Copenhagen was a recent testament to China’s ongoing reluctance to risk losing its power over information by becoming more transparent. But transparency issues aside, prioritizing economic transformation has worked for the Chinese government. “One of the benefits of a strong government,” a Shanghai native and employee of a Swiss company operating in China explained to me over lunch at the Royal Meridian Hotel, “is that things just get done.”

And get done they do. A major success story of the Chinese government is their urban infrastructure. Immaculate, wide roads and an extensive subway system have emerged in a matter of a few decades, making the gravelly dirt roads and unwieldy railways of Mumbai, for instance, pale in comparison. Of course, Beijing had the Olympics and Shanghai, the upcoming Shanghai Expo, for which the two major cities have undergone makeovers to impress tourists and investors.

Regardless, the essence of the debate over China – and thus US foreign policy towards China – is whether the questions over transparency and censorship will at some point become an obstacle instead of a facilitator for its growth. In China, rapid economic growth has alleviated poverty but also increased social inequality over the past decades. Yet slums are few in the major cities and social protests are stifled far too quickly to mar the carefully upheld image of Chinese stability.

China’s growth cannot be unbounded and the next few years will reveal whether or not concerns over China’s potentially bubble economy are justified. Still, those in the green sector may have a more tempered perspective toward long-term investment in China, like an American lawyer and vice president of a medium-sized solar company in Shanghai with whom I spoke, who foresees himself staying in China for the rest of his professional career.

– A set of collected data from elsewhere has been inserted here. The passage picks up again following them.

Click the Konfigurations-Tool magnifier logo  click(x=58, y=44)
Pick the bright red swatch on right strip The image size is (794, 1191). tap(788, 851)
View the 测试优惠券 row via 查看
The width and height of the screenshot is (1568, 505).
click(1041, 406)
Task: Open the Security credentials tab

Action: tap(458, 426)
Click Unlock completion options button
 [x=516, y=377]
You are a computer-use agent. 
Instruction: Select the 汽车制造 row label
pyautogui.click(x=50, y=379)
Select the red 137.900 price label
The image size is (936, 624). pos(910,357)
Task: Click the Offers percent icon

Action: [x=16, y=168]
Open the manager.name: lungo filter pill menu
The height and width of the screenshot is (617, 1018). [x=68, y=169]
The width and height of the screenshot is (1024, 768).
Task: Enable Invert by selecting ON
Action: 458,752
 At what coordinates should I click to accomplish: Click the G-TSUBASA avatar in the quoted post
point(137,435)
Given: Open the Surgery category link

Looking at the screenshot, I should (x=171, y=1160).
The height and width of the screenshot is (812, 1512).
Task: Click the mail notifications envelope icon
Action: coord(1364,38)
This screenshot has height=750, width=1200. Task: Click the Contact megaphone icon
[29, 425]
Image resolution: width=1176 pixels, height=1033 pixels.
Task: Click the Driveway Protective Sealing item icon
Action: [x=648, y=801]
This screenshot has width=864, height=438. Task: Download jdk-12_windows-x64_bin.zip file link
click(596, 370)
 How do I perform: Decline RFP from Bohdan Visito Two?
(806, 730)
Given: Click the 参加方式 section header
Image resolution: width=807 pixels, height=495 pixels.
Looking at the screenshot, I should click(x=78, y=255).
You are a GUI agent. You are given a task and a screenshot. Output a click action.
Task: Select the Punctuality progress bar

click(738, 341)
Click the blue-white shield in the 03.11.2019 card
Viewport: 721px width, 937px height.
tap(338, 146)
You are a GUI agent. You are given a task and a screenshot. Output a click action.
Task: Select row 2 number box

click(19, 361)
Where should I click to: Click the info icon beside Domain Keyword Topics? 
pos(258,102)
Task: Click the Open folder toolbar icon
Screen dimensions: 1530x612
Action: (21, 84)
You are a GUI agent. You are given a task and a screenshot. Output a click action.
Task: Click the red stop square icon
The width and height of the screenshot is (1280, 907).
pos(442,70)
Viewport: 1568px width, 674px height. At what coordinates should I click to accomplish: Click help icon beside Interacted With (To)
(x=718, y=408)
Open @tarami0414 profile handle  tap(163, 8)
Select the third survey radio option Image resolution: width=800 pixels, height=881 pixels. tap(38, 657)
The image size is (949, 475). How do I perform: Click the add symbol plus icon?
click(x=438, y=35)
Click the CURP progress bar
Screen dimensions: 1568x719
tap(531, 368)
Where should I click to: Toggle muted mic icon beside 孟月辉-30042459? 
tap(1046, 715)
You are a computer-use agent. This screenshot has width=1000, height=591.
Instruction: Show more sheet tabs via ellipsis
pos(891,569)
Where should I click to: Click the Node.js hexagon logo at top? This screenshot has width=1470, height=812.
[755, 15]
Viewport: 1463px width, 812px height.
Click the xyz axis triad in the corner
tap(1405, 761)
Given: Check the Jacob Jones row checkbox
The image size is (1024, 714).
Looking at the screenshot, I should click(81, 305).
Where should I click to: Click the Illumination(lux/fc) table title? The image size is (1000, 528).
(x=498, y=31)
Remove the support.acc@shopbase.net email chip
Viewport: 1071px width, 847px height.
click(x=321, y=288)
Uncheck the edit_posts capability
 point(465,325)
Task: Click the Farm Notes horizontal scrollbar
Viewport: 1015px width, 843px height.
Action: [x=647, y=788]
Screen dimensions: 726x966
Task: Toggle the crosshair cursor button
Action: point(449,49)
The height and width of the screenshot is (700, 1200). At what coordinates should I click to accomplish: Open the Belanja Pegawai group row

For, beyond the low production costs, China has state-driven incentives, motivated by long-term concerns like reducing the dangerously pervasive air pollution and securing energy for the wellbeing of its citizens, which promise to nurture a strong market in green energy.

Next Steps: Sino-US Cooperation

A doctoral candidate, Fuzuo Wu, at Fudan University’s Centre for American Studies in Shanghai, Fuzuo Wu recently submitted her dissertation on Sino-Indian and Sino-Japanese cooperation as regards energy security. She talks with a rapid fervour and is irked by the demonization of China as a “red dragon” on the pursuit for global dominance. But, I asked, what about transparency in the government and being accountable for its actions? “I don’t think China will ever be transparent to the whole world…and I’m not sure about whether the USA will be transparent to the whole world,” Fuzuo said emphatically.

She pointed out that China is not a developing nation, nor is it a developed nation that can be equated to the United States. “There are parts of this country where most people are living on under a dollar per day. My parents were farmers; I have seen this poverty.” With more than a billion people to support, she reasons, “Of course the country has to travel the world and look for energy resources, but it is not seeking to replace the United States.”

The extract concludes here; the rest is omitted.